For right-wing pundits, Nixon’s presidency is a mere relic, safely dead and buried. So, too, is his Southern Strategy. Most fair-minded conservatives admit that one of Donald Trump’s regular gambits is to demagogue about racial and cultural issues. But, they tell themselves, Trump’s ploys are nothing compared to Nixon, who created a whole campaign in 1968 based on rallying Southern whites who were reliable Democratic voters until the Democratic Party supported Civil Rights legislation for African Americans.

These whites had voted for politicians like Strom Thurmond, a Democrat who vociferously opposed the Civil Rights Act and desegregation policies. As the Democrats made these initiatives a priority, Thurmond became a Republican, and his supporters followed. The good people of South Carolina elected him to the Senate from 1954 to 1996. They probably would’ve continued voting for him had he not retired in 2002. He died in 2003.

Nixon recognized that a huge chunk of Americans was incurably infected with racism. They were overflowing with gnawing resentment toward the coalition of college students, urban liberals, intellectuals, and black activists who dared to fight white supremacy. Understanding this reality, Nixon saw a clear path to the White House. He coined slogans that the Republican Party has routinely used since: law and order; the silent majority; states’ rights.

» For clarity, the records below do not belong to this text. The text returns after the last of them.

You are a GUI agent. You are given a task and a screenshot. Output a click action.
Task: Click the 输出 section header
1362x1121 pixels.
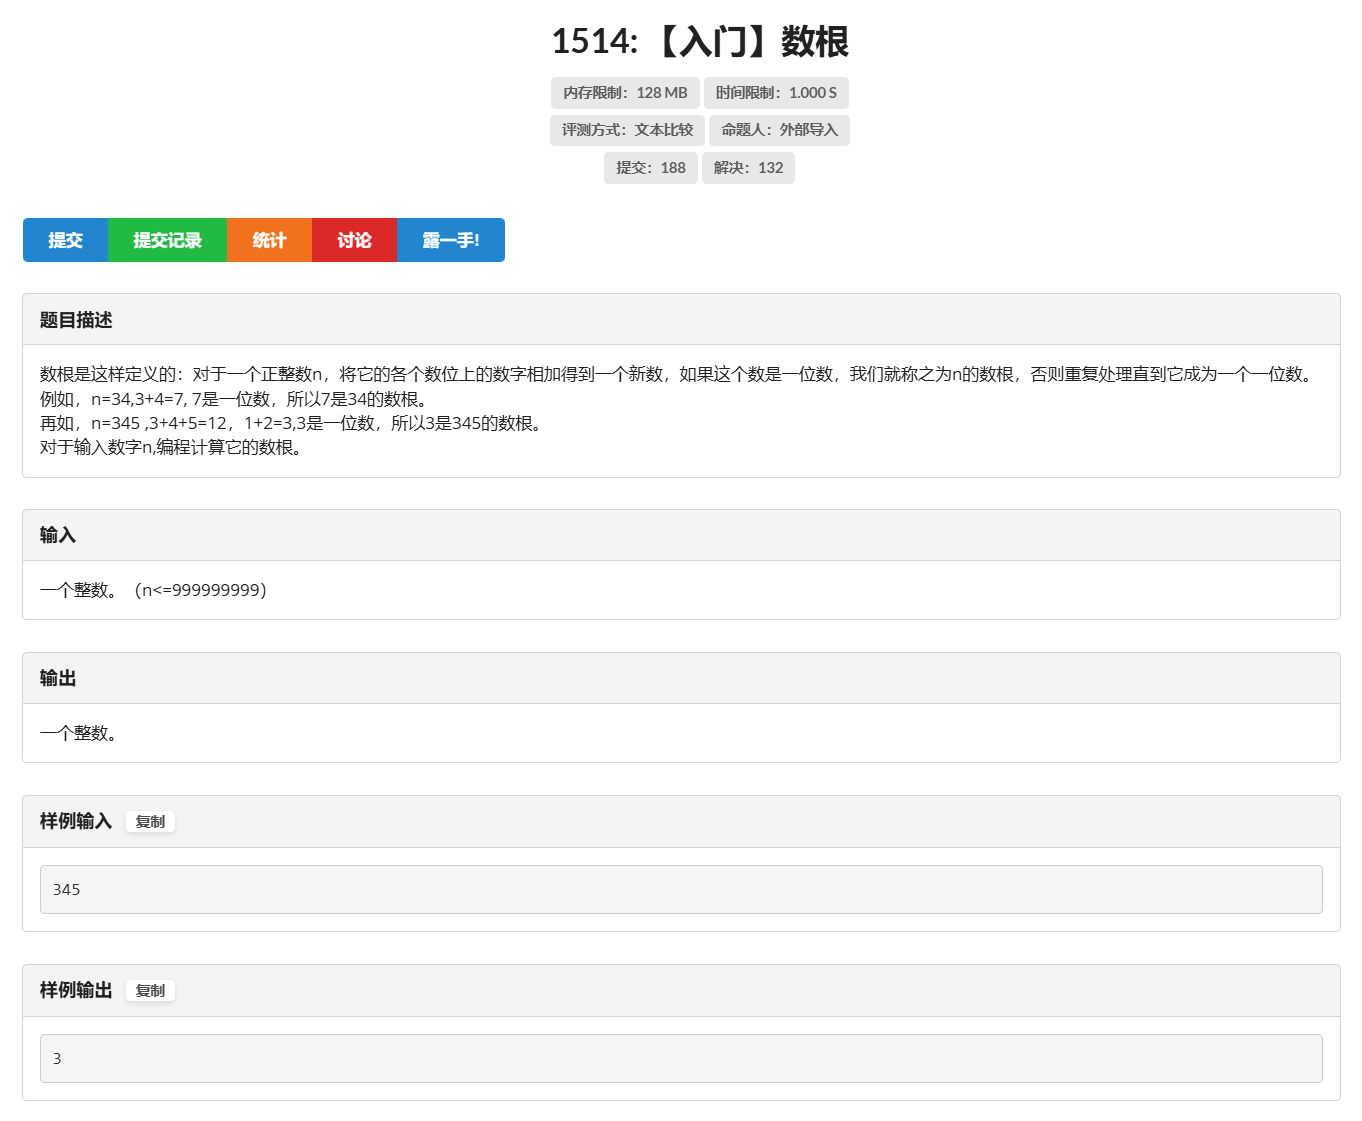click(58, 678)
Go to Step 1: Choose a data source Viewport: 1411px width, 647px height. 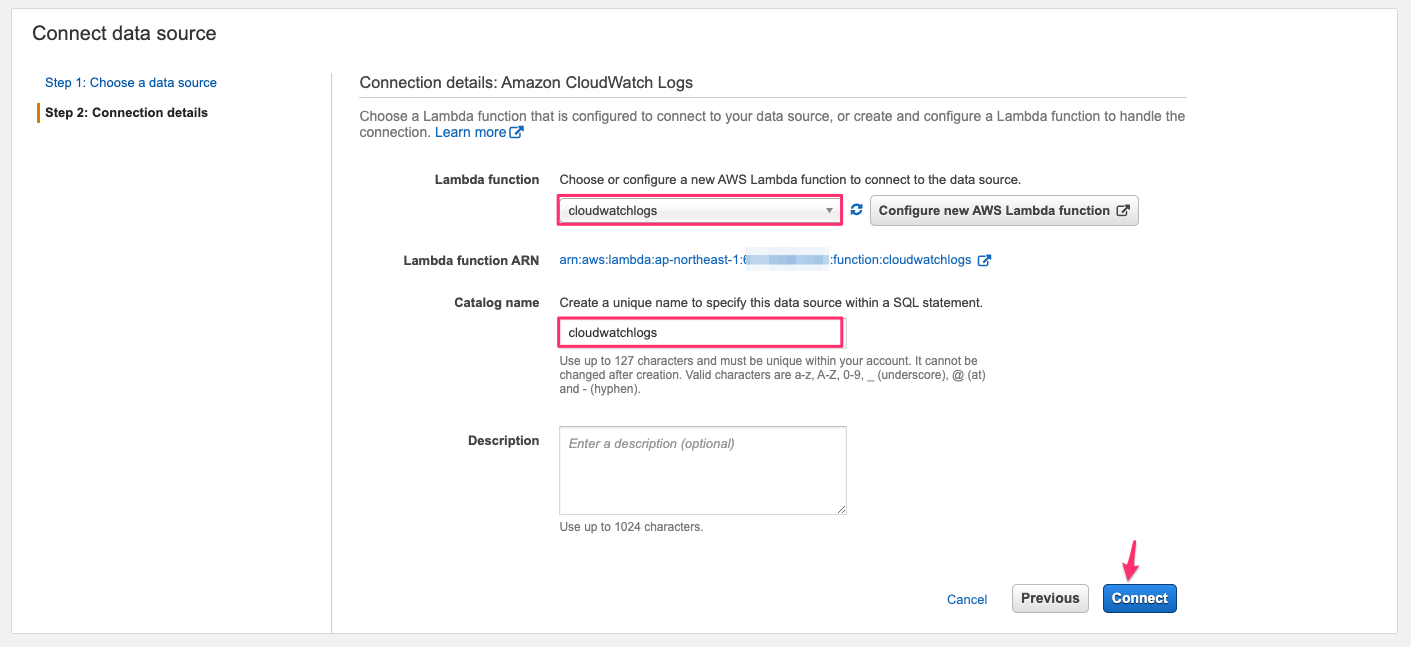click(131, 83)

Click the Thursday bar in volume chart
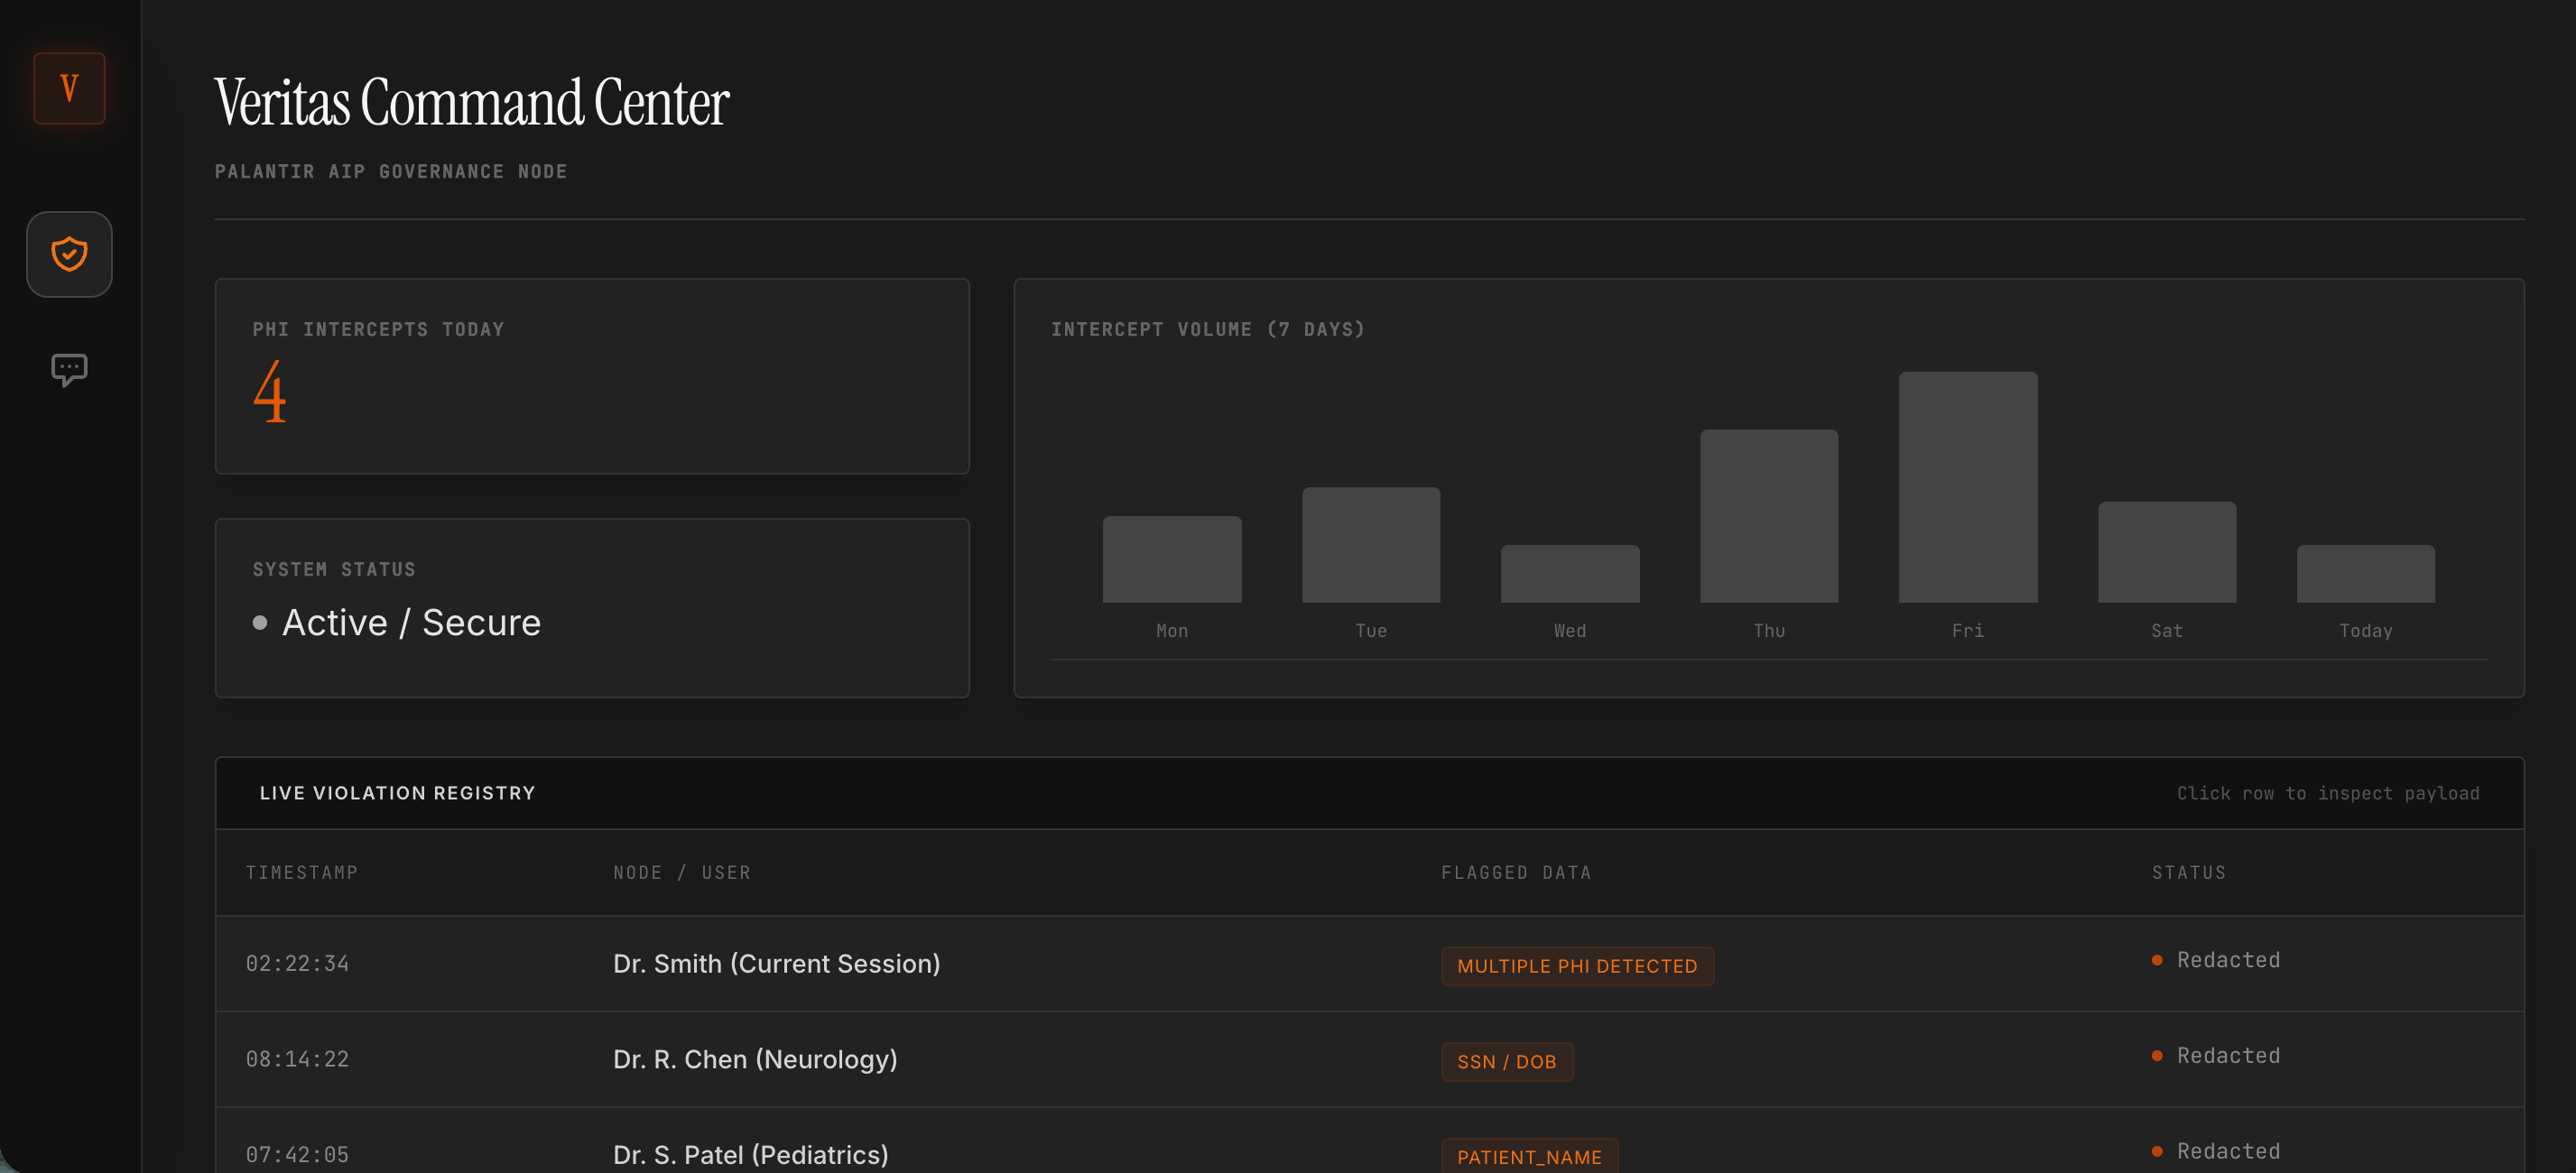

Here’s the uncomfortable truth: Nixon was absolutely right. His two successful elections are evidence of that. Appealing to the prejudices and resentments of the Confederacy’s grandchildren works as an electoral strategy. And no Republican presidential candidate has ever forgotten that.

That’s why Ronald Reagan spoke of a mythological “welfare queen” in 1976 and kicked off his 1980 campaign just outside the site of the Mississippi Burning murders–not to honor the three civil rights workers who were murdered by the Ku Klux Klan, with the cooperation of local police, but to declare his belief in “states’ rights.” That’s why George H.W. Bush, in the final weeks of the 1988 campaign, found one last turnout boost by airing the Willie Horton campaign ad. That’s why Bill Clinton, as the governor of Arkansas, ordered the execution of a lobotomized black man during the 1992 election. And that’s why, as George W. Bush was trailing John McCain in the 2004 primary, he tapped right-wing Christian fundamentalists to start a rumor that the Arizona lawmaker had fathered a black child.

Is it really any surprise that another Republican presidential candidate won in part because of his explicit attacks against today’s African American civil rights activists? Or that his trotting out Nixon’s exact slogans was greeted with unreserved enthusiasm from the GOP base?

Perhaps you noticed how pundits—including liberal ones—often talk about “Trump’s base” as if it were something wholly new and distinct from the traditional Republican base. Either historical illiteracy has broken out across editorial rooms or, more likely, the concern for a “return to civility” has superseded looking at where Donald Trump’s rise really came from.